El ideal del matrimonio

Está claro el origen economicista y paulino del matrimonio, que incluso nace de una negación, "por culpa de las fornicaciones", lo cual ya es nacer en precario. El erotismo, sí, es el momento peligroso de la sexualidad, como el lirismo es el momento peligroso de la escritura y el misticismo es el momento peligroso de la fe. A lo que tiende el matrimonio, como sacramento, es a abolir esa peligrosidad, a sacralizar, santificar, sacrificar algo: el erotismo humano. Tras los vestigios del trabajo, los primeros vestigios antropológicos que aparecen en la tierra son los del erotismo (no los del sexo: los largos siglos de mera sexualidad zoológica no han dejado rastro cultural, no podían dejarlo). El erotismo es sexo pasado por la imaginación (Venus auriñacense, figuras itifálicas). El matrimonio, religioso o civil (es lo mismo), viene a fosilizar la imaginación en mera repetición.

El adulterio, sí, es el ideal del matrimonio realizado fuera del matrimonio.

Tengo escrito hace muchos años que el sexo es el último reducto de la libertad. Libertad que se enclaustra a sí misma, para salvarse, en cualquier relación ilegible para la lógica social: Dante y Beatriz, santa Teresa y su ángel, Byron y su hermana, Baudelaire y su negra, Nerón y su madre, Verlaine y Rimbaud, Nabokov y Lolita, Wilde y Alfred Douglas, Lot y sus hijas, Noé y sus hijas, el rey Lear y las suyas, Carroll y Alicia, Proust y su chófer.

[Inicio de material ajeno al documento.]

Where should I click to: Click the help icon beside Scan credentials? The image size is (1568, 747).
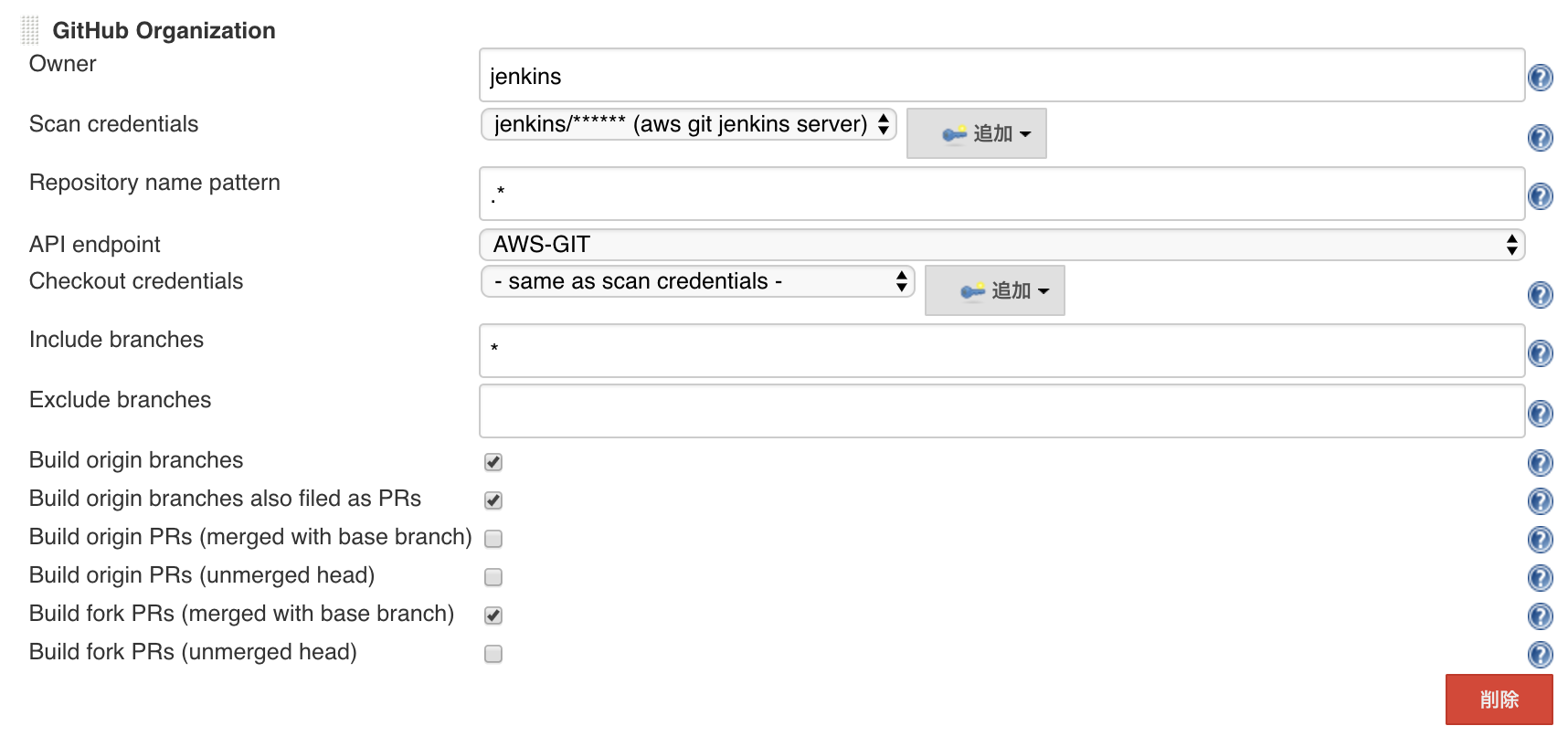coord(1539,137)
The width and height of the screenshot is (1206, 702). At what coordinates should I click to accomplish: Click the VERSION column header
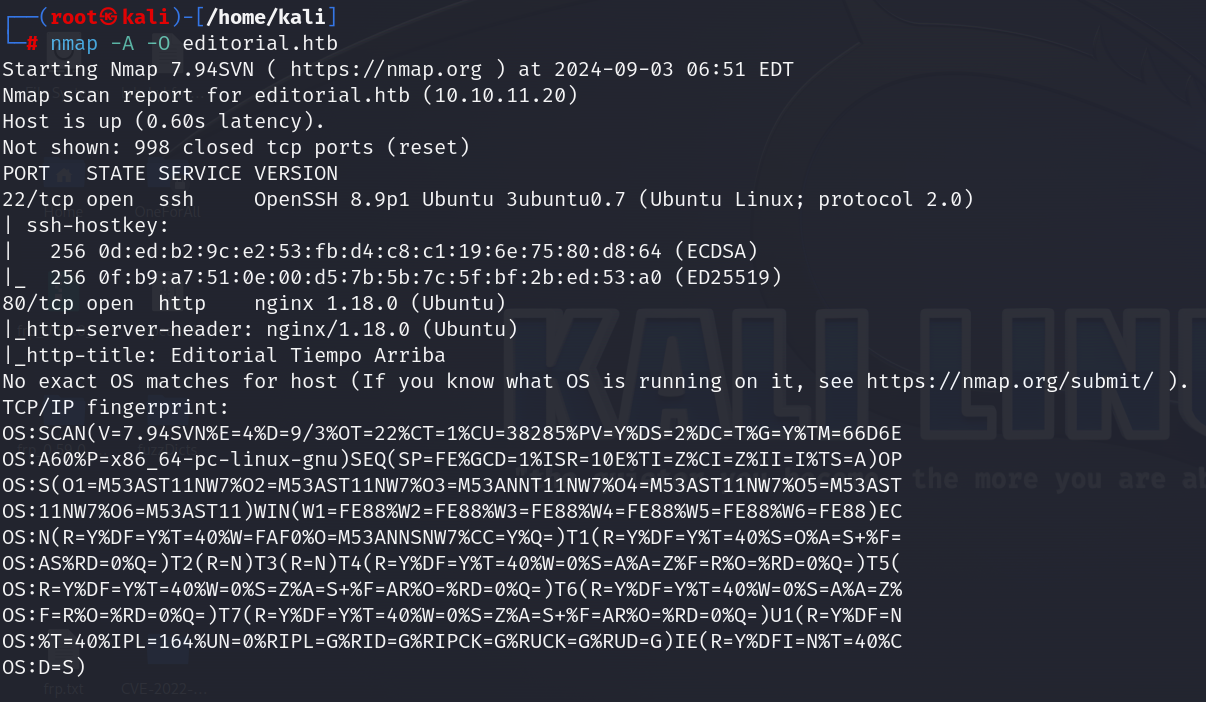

La ilegibilidad de la pareja -dual o grupal- es su intensidad, y su duración es la apertura. O sea, que no hay matrimonio por un lado y adulterio por otro, como contraposición o paralelismo, sino que hay o no hay relación erótica, dialecto secreto de los cuerpos, frente a los lenguajes convencionales, sociales y protocolares del trabajo, la actividad o la calle.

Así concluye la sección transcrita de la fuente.